TechTarget’s Shamus McGillicuddy discusses the market predictions for networking in 2014, which include many of the major trends from 2013. He says the SDN market was more hype than reality in 2013, but 2014 promises to deliver more action for SDN, NFV, OpenFlow, and others. I suspect OpenFlow will get a boost as more controllers become available. Having gear is great, but having a commercial controller product, be it proprietary or open source, makes that gear sing. I would guess OpenDaylight helps out here, even though it shows up later in the list as something to watch out for. I also agree with the comments about a dynamic network alongside overlays. I don’t think the industry can get away with an either/or approach. We will need both, which means more collaboration than we have typically seen. It needs to extend beyond supporting protocols and get more operational. Finally, I think Shamus provides an accurate analysis of the competitive landscape, especially because the battle is bigger than networking. The companies to watch in 2014 will be Oracle, IBM, and Intel.
Dan O’Shea at LightReading says the telecom industry is far from application-aware networking.

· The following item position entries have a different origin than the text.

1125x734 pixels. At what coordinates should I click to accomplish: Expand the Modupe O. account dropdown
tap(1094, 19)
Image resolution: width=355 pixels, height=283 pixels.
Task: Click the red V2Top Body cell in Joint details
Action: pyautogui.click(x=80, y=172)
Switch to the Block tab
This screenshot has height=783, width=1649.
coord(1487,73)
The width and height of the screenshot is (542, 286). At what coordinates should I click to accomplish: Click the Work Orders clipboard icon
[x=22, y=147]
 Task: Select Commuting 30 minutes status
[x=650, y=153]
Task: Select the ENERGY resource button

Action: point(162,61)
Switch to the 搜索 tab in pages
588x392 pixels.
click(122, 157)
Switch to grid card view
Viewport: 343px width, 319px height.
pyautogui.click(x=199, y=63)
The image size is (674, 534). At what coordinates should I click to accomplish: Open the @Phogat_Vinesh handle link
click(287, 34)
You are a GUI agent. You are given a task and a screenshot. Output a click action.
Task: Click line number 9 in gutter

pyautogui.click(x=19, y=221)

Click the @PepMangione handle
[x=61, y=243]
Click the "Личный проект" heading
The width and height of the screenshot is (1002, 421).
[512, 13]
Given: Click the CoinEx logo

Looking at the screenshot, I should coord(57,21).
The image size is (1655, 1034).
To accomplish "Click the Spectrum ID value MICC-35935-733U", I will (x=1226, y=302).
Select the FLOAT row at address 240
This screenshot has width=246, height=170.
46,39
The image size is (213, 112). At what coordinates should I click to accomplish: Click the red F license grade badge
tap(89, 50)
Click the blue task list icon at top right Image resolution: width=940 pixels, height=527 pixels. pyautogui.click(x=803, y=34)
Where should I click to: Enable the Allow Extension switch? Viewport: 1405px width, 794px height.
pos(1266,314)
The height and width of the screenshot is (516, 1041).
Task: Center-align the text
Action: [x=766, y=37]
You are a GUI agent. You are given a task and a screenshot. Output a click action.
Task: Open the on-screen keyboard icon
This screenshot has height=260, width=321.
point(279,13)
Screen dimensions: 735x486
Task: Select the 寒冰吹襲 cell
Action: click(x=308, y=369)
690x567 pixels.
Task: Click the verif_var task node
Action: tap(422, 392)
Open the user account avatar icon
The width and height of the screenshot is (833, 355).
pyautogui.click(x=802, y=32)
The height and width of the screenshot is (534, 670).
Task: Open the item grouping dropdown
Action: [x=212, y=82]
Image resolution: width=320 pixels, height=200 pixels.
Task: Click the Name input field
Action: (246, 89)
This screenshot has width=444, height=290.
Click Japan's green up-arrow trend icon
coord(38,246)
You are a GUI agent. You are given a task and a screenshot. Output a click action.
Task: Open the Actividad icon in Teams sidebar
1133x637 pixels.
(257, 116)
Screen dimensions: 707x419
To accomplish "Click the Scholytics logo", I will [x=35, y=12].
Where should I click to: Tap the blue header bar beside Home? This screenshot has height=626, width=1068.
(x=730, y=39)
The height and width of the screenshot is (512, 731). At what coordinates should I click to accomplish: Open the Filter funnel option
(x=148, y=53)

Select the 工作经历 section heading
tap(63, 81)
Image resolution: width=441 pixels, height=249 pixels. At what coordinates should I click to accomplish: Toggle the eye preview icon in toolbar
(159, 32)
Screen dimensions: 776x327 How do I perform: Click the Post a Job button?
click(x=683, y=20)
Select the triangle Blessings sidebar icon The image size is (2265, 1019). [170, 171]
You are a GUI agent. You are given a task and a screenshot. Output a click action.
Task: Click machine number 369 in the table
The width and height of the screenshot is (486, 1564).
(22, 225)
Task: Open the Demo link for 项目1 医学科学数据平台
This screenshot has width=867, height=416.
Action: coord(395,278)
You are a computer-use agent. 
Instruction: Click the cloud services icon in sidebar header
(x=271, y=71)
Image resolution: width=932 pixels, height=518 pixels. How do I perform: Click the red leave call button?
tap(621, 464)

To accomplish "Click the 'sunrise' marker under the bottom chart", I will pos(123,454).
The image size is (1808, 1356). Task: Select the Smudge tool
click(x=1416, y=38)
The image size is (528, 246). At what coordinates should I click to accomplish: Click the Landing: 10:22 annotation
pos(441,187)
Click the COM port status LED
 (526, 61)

Part of the reason that app-awareness isn’t everywhere is that the “Here is an API” approach basically builds a gate and asks the person on the other side to figure out how to get through it. The real work needs to be a common set of abstractions that work in vendor-agnostic environments. It is not surprising there hasn’t been more progress here because the work to-date has been either too low-level or too vendor-specific. I suspect that the new wave of commercial controllers will start to solve these problems. The endgame might still be a ways out, but at least there is movement now in these areas.